The recent report of some NGOs citing the death of over 125 children less than six years of age due to malnutrition in the tribal belt of Madhya Pradesh is certainly an alarming aspect that the government needs to address at the earliest possible. Though the state government is in denial mode terming the death caused due to some severe diseases, a comprehensive plan to curb it is yet to be formulated.
Madhya Pradesh being among the state with highest child mortality rate in India has been served with several programmes including the Bal Sanjeevani campaign in operation from 2001, but that seems to be dry down under corruption. As per reports, as many as 80 infants have died in two tribal blocks of Satna and Khandwa districts suffering from various diseases as a result of undernutrition.
The death of such a large number of children in the past five months certainly indicates the failure of various ongoing government programmes including National Health Mission, National Nutrition Mission, National Rural Employment Guarantee Scheme and foremost one is the Integrated Child Development Services Scheme (ICDSS).
India’s Integrated Child Development Services (ICDS), a centrally sponsored scheme, which first came into force in 1975 to improve the nutritional and health status of children especially of rural, tribal and slum areas is yet to achieve the same.
Despite making child nutrition a central concept in national policies, the prevalence of underweight children in India is highest in the world.
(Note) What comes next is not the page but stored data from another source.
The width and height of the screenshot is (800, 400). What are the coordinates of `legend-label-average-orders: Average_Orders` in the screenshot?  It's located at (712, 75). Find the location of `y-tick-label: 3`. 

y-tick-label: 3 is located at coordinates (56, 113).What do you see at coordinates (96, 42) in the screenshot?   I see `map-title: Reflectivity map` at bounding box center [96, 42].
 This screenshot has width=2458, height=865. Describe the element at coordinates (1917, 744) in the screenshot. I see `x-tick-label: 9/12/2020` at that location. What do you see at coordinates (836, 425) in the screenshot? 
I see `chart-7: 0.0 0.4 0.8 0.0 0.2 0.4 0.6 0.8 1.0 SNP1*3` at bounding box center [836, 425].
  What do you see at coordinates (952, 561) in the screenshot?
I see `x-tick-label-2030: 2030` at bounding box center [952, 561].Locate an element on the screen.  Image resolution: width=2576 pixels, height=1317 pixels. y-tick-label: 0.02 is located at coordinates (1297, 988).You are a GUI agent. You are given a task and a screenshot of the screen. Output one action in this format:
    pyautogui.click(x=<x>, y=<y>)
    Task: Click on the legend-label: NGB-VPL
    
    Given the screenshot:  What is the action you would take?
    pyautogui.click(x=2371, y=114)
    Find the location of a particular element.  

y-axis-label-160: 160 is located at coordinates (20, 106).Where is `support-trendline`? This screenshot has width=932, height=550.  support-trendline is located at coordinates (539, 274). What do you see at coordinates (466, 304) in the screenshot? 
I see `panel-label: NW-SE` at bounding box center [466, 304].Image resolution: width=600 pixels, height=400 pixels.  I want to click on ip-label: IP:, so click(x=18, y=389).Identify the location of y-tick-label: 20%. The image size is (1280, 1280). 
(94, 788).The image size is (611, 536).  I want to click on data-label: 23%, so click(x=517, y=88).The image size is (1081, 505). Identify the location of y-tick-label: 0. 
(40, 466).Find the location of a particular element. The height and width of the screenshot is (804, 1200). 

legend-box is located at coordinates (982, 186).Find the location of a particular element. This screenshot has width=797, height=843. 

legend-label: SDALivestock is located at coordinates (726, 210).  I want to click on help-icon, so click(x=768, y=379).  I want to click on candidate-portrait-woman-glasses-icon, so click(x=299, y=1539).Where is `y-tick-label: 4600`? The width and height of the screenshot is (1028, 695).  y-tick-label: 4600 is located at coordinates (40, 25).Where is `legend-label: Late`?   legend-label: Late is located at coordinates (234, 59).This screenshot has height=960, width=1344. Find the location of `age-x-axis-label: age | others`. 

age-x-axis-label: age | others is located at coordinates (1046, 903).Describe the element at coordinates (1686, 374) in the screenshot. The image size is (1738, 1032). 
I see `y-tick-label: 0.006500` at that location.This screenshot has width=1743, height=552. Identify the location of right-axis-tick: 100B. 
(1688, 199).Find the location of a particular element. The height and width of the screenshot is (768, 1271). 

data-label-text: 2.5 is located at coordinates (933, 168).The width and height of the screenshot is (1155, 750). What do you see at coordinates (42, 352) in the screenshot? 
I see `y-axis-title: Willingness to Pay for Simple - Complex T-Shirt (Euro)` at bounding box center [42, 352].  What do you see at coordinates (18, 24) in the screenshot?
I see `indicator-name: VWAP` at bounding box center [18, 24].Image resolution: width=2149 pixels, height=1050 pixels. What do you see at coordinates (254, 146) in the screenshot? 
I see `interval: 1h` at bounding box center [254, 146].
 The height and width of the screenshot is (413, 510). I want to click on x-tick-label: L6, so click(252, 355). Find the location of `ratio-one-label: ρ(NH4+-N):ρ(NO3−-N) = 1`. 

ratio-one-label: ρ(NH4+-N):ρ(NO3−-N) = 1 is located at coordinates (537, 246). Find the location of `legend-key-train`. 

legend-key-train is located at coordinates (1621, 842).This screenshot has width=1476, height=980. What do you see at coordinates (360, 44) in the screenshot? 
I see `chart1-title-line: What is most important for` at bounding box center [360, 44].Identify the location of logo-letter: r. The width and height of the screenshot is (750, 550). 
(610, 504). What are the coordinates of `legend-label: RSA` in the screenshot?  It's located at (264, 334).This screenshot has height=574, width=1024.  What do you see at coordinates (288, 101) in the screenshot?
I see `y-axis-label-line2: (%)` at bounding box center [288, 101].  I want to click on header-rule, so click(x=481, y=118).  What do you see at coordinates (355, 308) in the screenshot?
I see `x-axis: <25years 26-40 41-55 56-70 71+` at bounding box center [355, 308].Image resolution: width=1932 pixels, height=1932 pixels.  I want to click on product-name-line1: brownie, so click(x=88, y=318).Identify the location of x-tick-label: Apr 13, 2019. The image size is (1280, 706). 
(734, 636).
Again even though it has been concentrated to some particular regions and sections only, the respective administration is yet to come up with some well-planned implementation strategy to ensure the same.
According to a UNICEF report poor nutrition has now become a global epidemic contributing to more than one-third of the over all 9.2 million under-five child deaths. In a recent statement, the UN organisation has stated that though the child deaths has declined by 27 percent over the last 17 years but there are an estimated 148 million undernourished children in the developing world; India constitutes a large portion.
As far as India is concerned, lack of ‘political will’ results with no effective, efficient and equitable implementation of various programmes. Furthermore, socio-economic, demographic and geographic inequalities in undernutrition require more specific approach in nutrition policy to address the whole.
There is an urgent need to review the entire child development programme making them more effective in terms of quality of service delivery, reaching more and more villages, better target in age group, community participation and a better monitoring service. Or else, a double digit economic growth is unlikely to lower the number of malnutrition cases substantially with regards to the Millennium Development Goal.